"About once a month my mother used to make mousse au chocolat for the weekend," says France-Soir chef Jean-Paul Prunetti. "I remember it was always very rich; she would serve it from a huge bowl with langues du chats, sweet wafer-thin biscuits in the shape of a cat's tongue." Start this recipe a day ahead to rest the tuille batter, and chill and set the mousse.
- 2 eggs
- 150 gm dark chocolate (53%-56% cocoa solids),finely chopped
- 50 gm dark chocolate (66%-70% cocoa solids),finely chopped
- 3 tsp espresso-strength coffee
- 110 gm caster sugar
- 2 eggwhites
- Crème Chantilly (thickened cream whisked with icing sugar and a few drops vanilla extract), to serve
- 40 gm caster sugar
- 10 gm plain flour
- 1 eggwhite
- 1 drop vanilla extract
- 40 gm flaked almonds
- 15 gm butter, melted
- 1For tuilles, mix sugar and flour in a bowl, add eggwhite, vanilla and almonds and mix well, then carefully fold in butter until smooth. Cover and refrigerate overnight to rest. Preheat oven to 160C and line a tray with baking paper, then spray with oil. Using a wet fork, spread 3-tsp portions of batter very thinly into rectangular shapes of around 7.5cm x 5cm and bake until golden (12-15 minutes). Cool, then remove from paper.
- 2Whisk eggs in an electric mixer on high speed until pale and creamy (6-7 minutes).
- 3Combine chocolates in a large heatproof bowl.

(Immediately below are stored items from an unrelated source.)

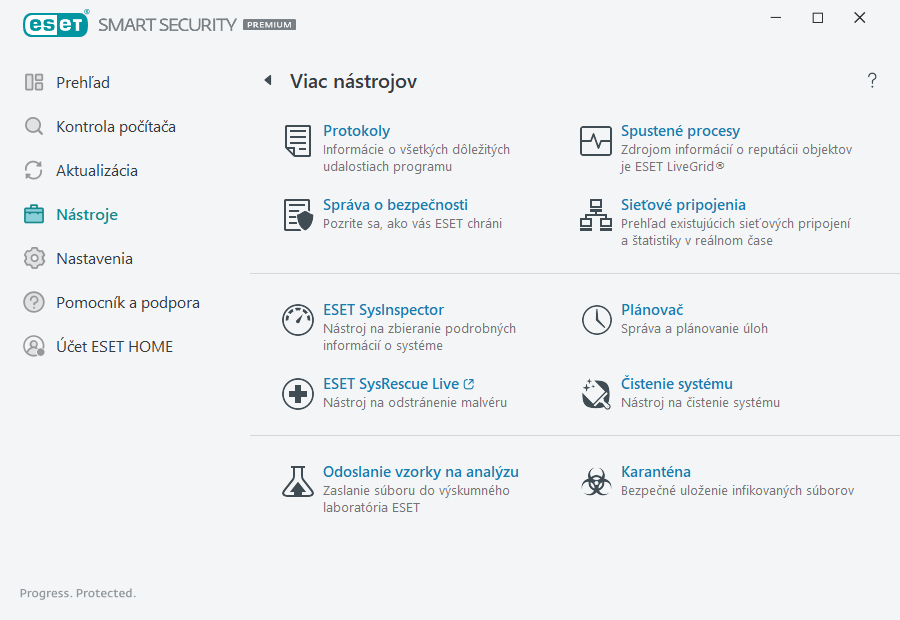Switch to the Aktualizácia sidebar item
This screenshot has height=620, width=900.
click(x=96, y=170)
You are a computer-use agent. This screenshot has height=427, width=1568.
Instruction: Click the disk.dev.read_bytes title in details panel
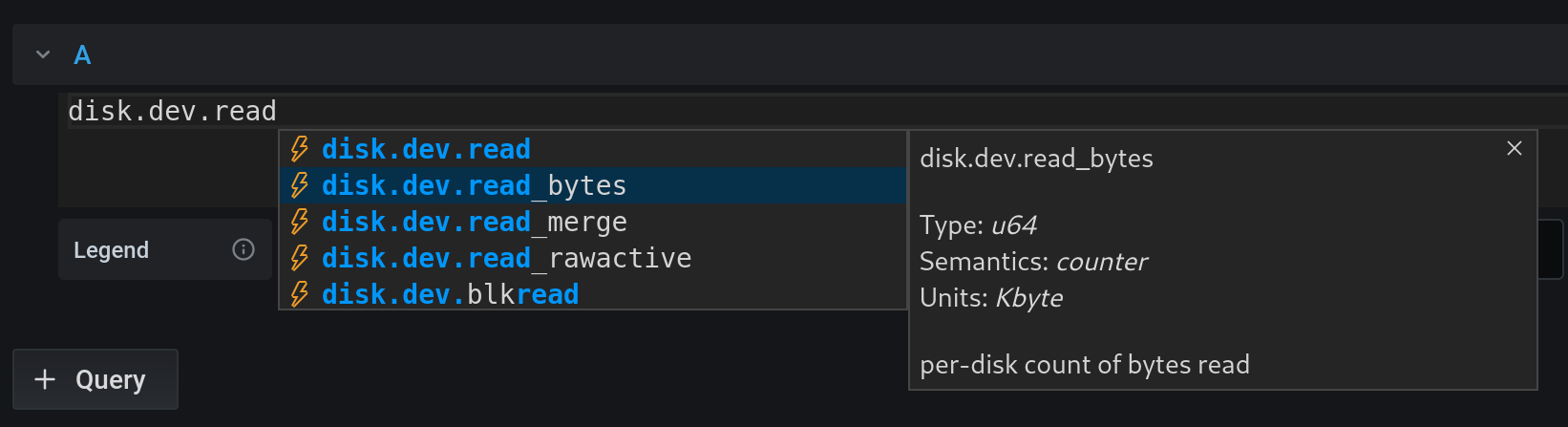[1036, 159]
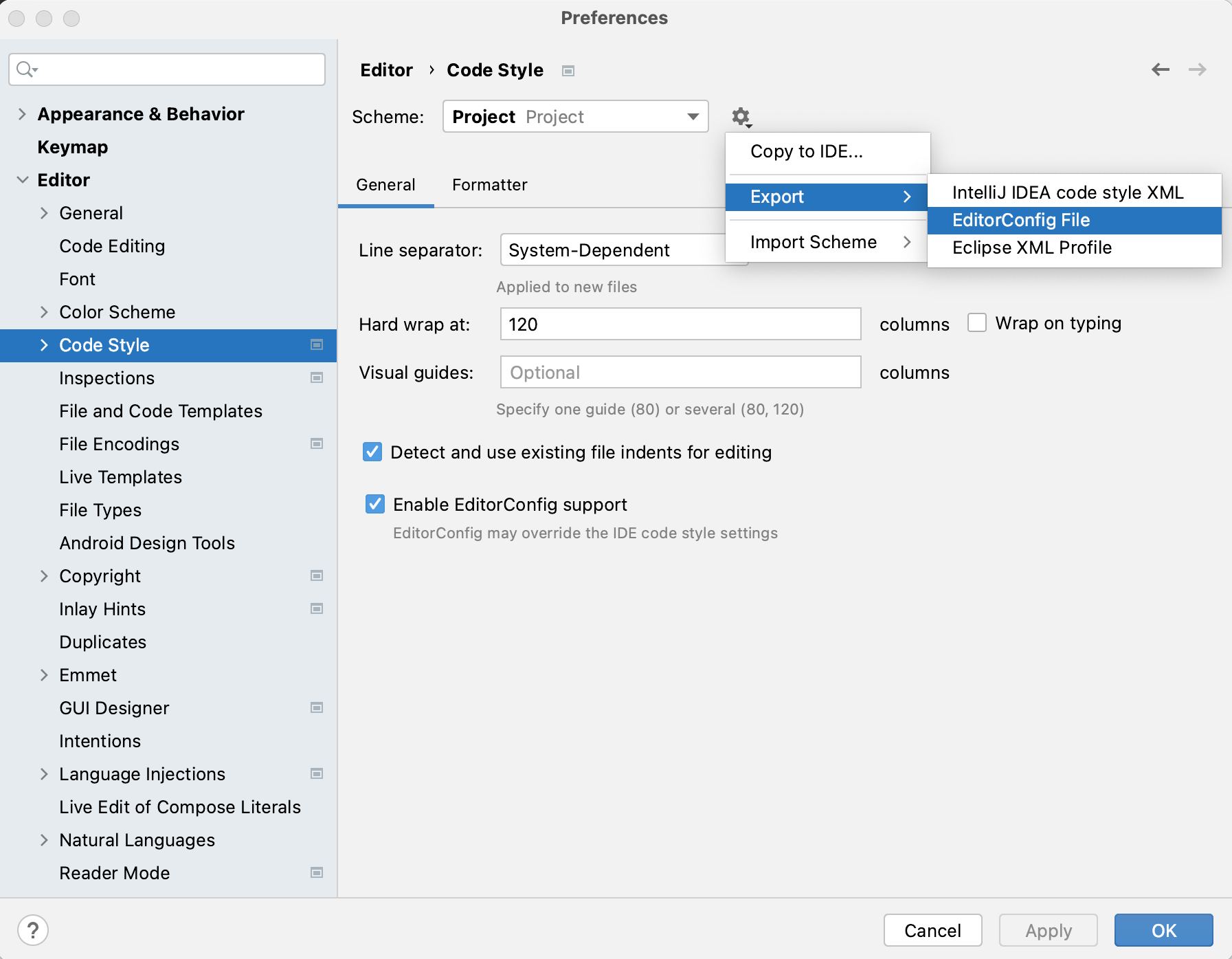Expand the Color Scheme tree node
1232x959 pixels.
45,312
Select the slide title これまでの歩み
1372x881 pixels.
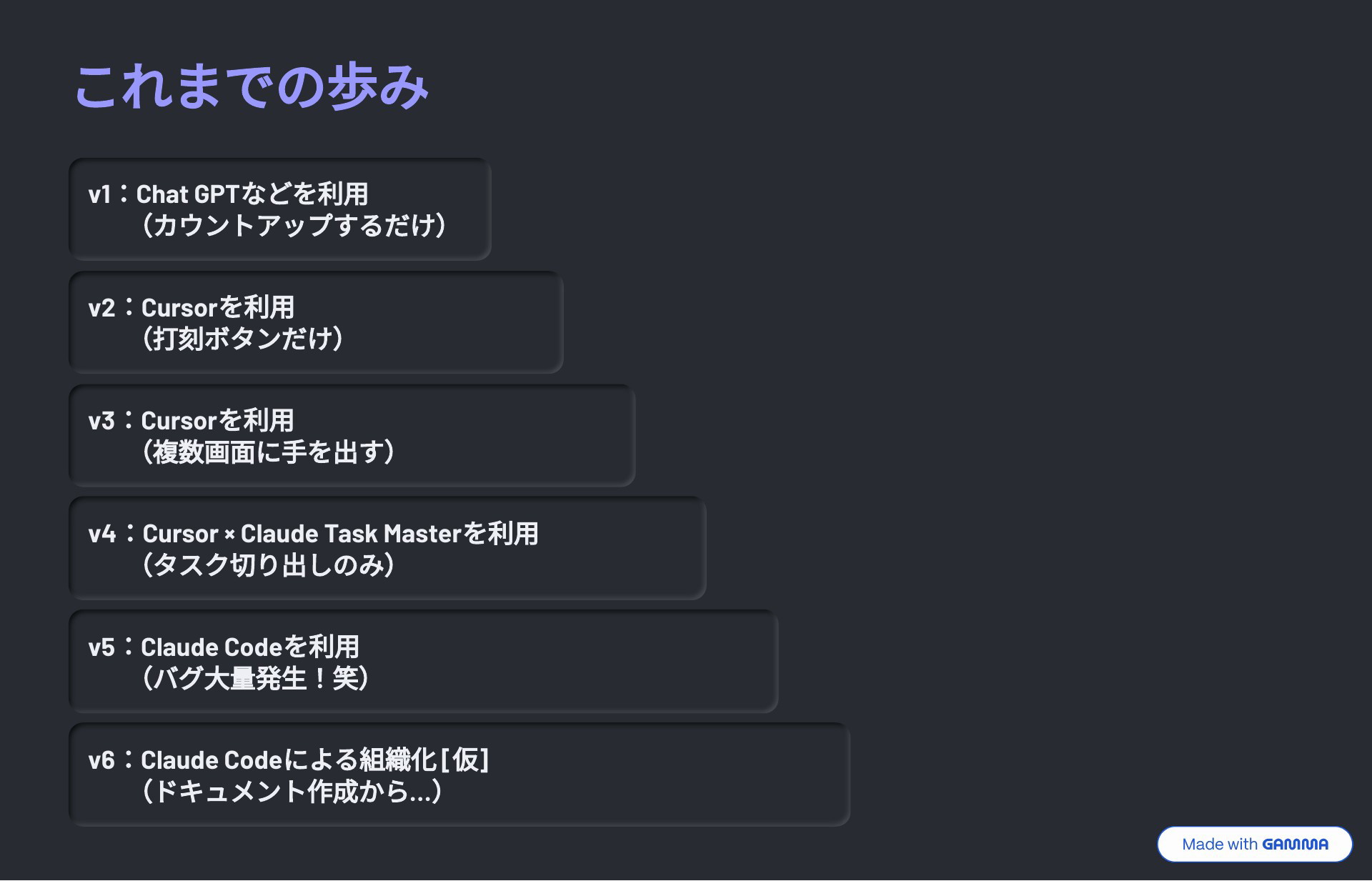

Bring coffee, 100gm sugar and 85ml water to the boil in a saucepan, then pour boiling liquid over chocolate and stand for a minute, then mix until smooth. Gently fold in beaten egg.
- 4Whisk eggwhites and remaining sugar in a separate bowl just until soft peaks form, fold into chocolate mixture, then spoon into six 250ml glasses and refrigerate overnight to set. Remove mousse from fridge an hour before serving to bring to room temperature, then top each with a quenelle of crème Chantilly and serve with tuilles.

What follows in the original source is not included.